● Stated exercise:
Please output the records without changes, starting at the beginning of the records and ending at the line that contains "at that location.". Leave out the pictures.

[Records for finding described items]
____________
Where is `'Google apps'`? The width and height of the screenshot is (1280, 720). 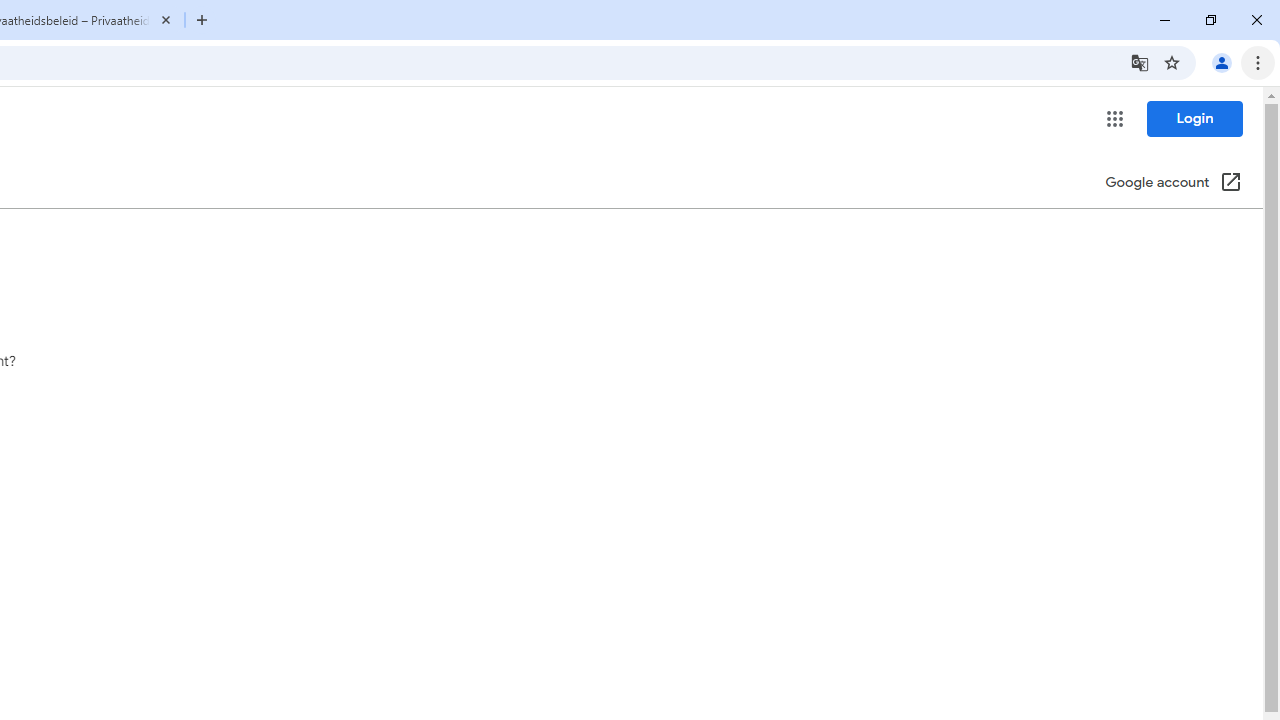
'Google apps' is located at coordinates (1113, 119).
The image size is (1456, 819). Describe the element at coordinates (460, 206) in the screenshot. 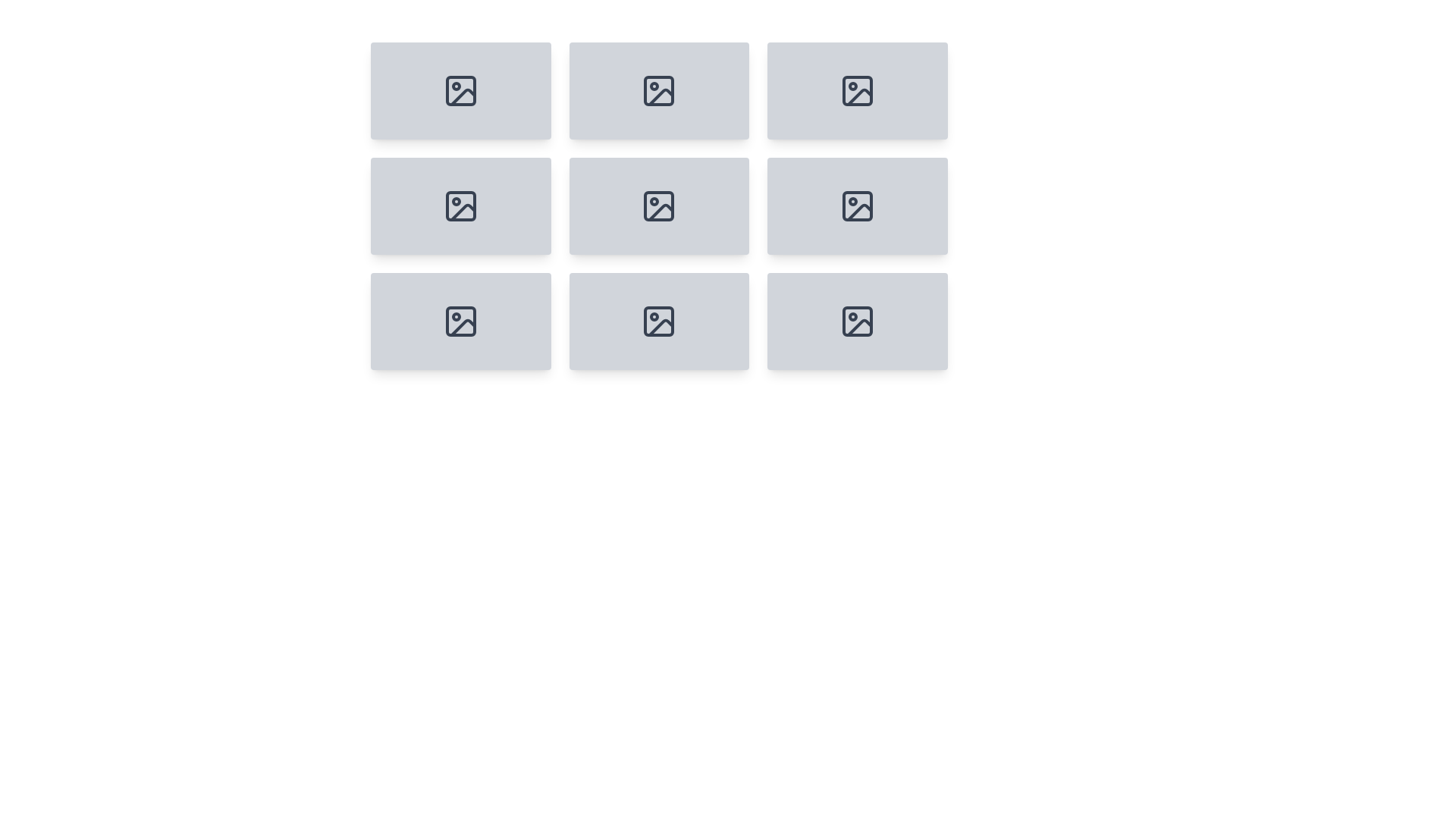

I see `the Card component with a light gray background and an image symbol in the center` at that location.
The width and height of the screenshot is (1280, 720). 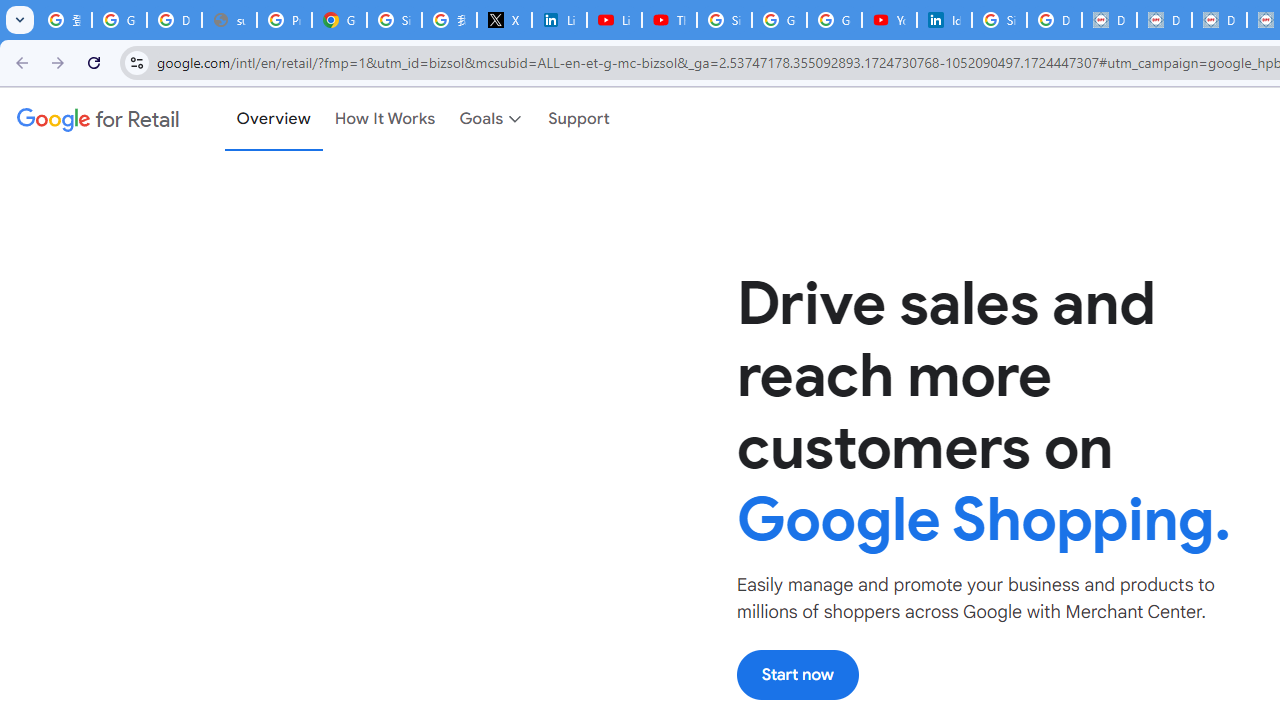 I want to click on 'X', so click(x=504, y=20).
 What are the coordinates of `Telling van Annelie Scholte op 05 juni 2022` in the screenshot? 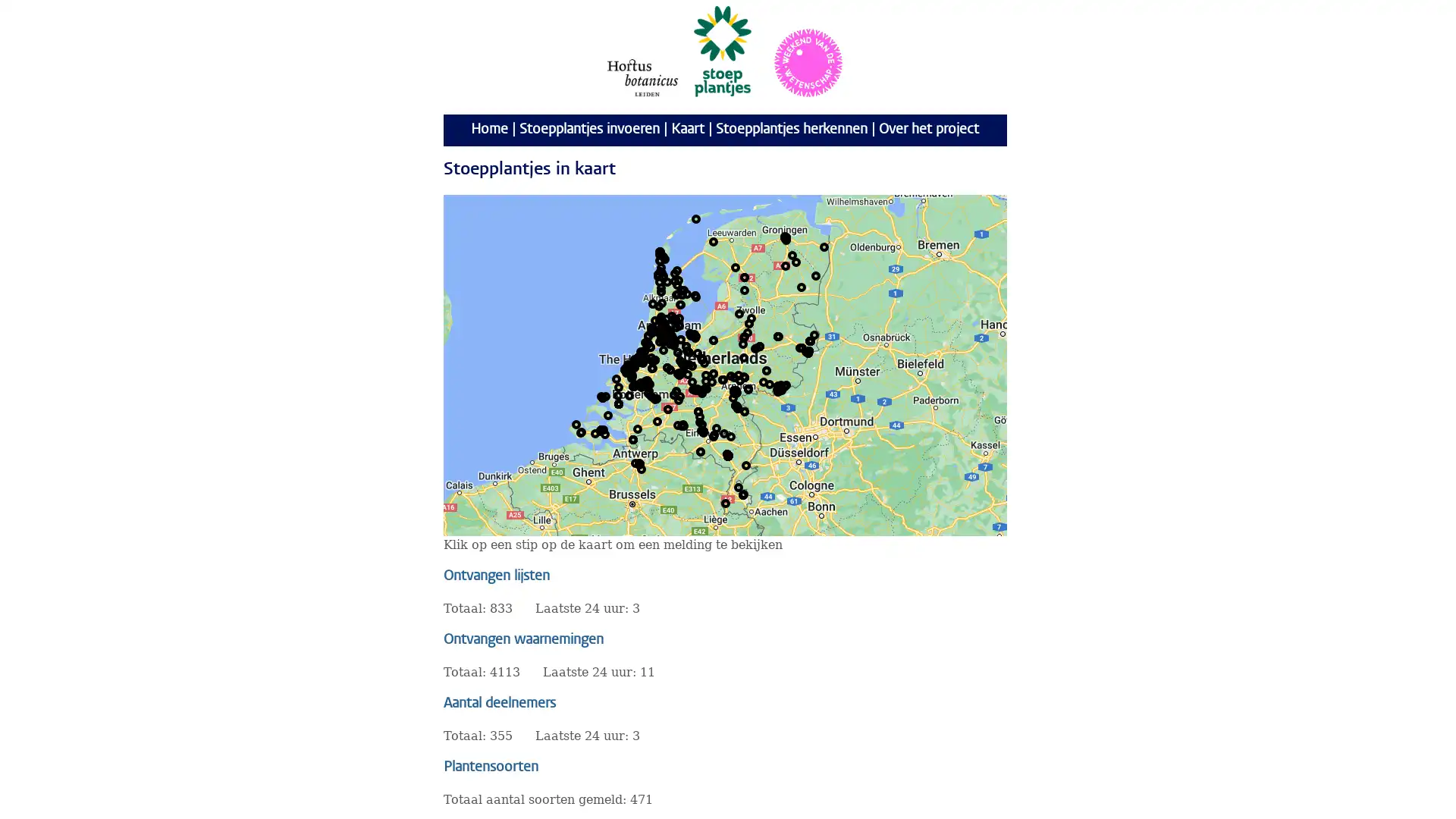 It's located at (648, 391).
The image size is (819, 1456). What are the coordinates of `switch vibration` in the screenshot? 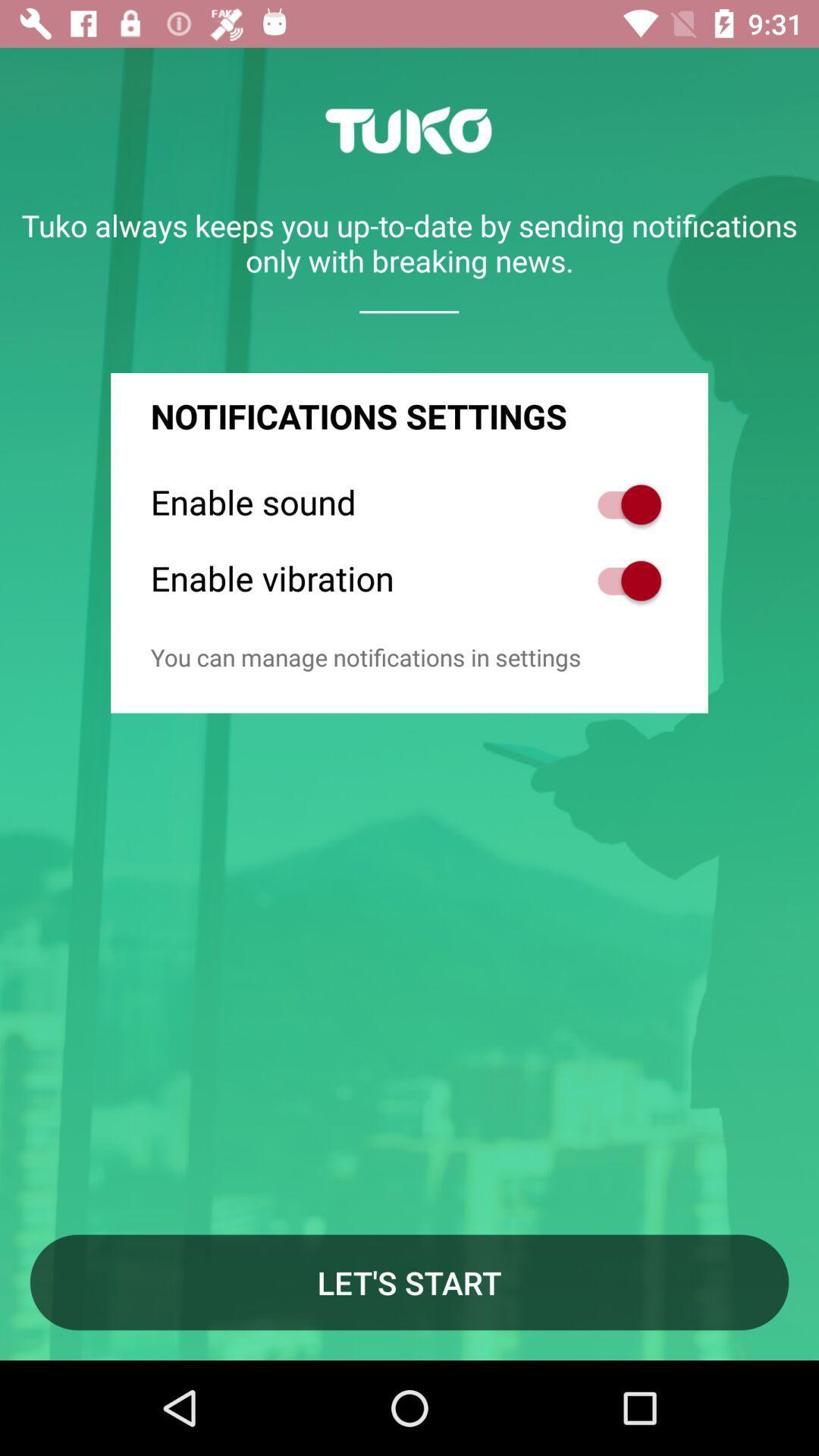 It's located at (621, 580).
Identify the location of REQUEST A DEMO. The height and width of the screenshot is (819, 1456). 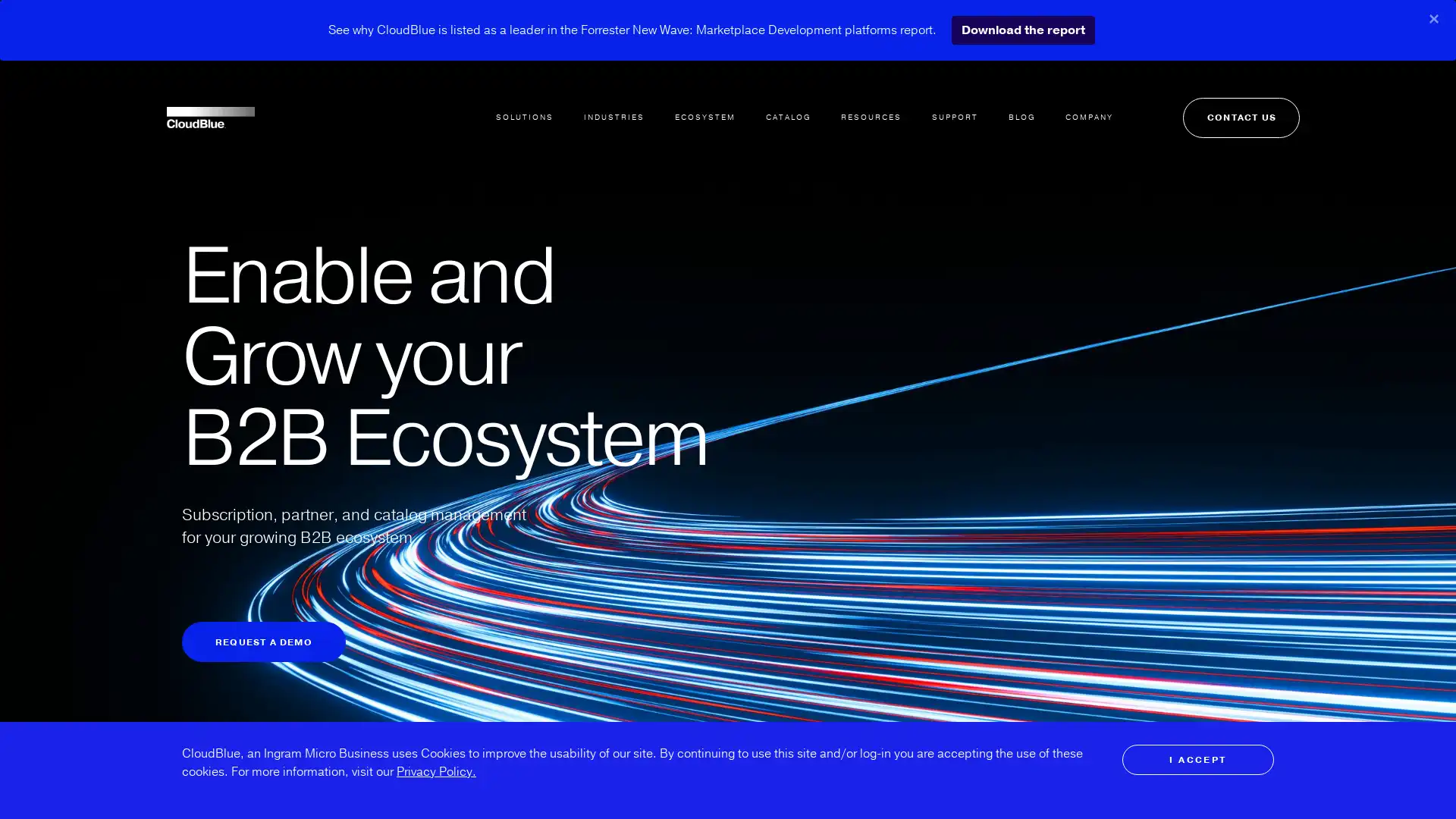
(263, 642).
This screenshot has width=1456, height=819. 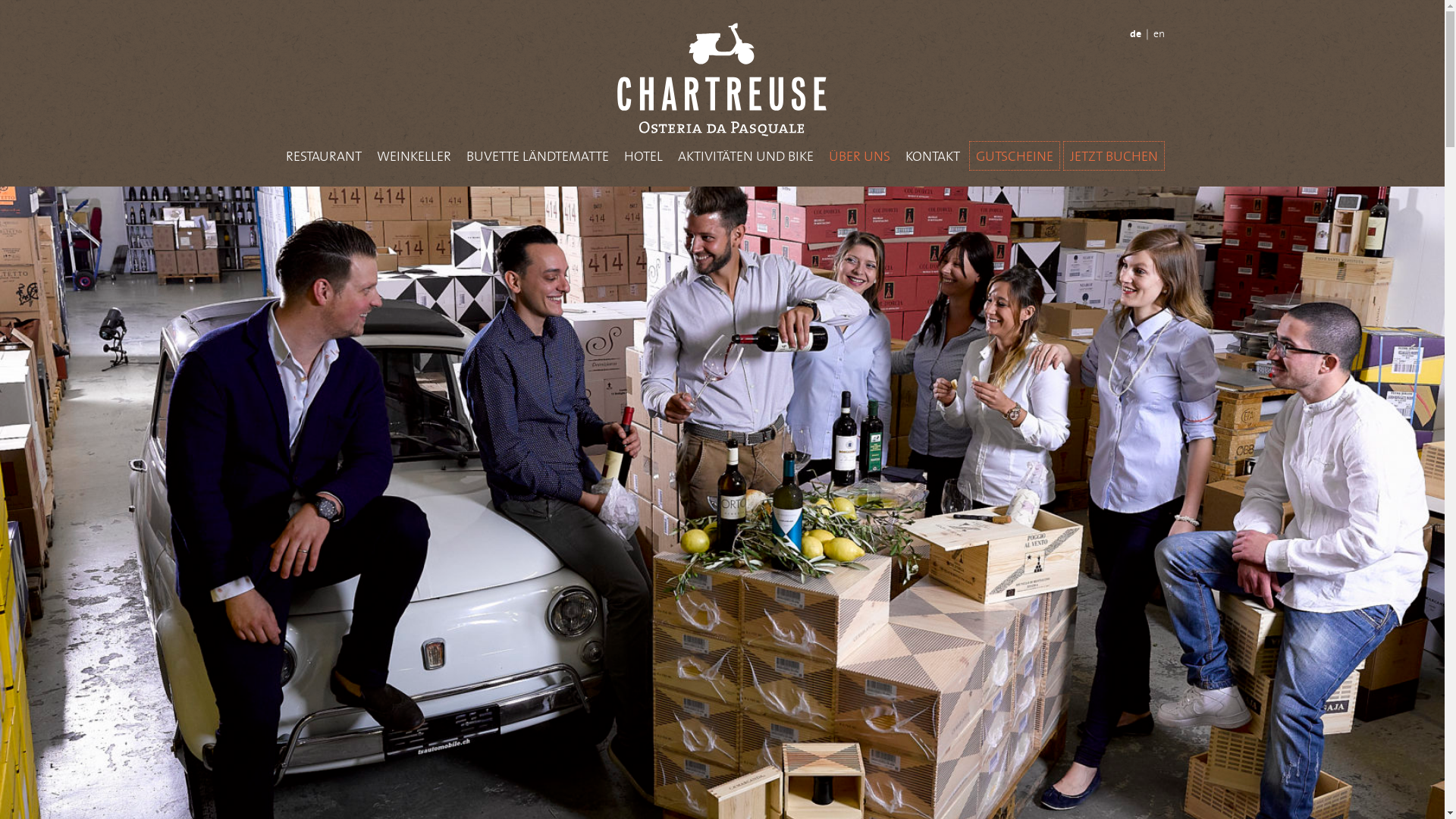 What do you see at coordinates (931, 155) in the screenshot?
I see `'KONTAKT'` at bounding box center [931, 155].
____________
● Solution to this task:
Where is `'Google apps'`? The width and height of the screenshot is (1280, 720). 
'Google apps' is located at coordinates (1113, 119).
The image size is (1456, 819). Describe the element at coordinates (460, 206) in the screenshot. 

I see `the Card component with a light gray background and an image symbol in the center` at that location.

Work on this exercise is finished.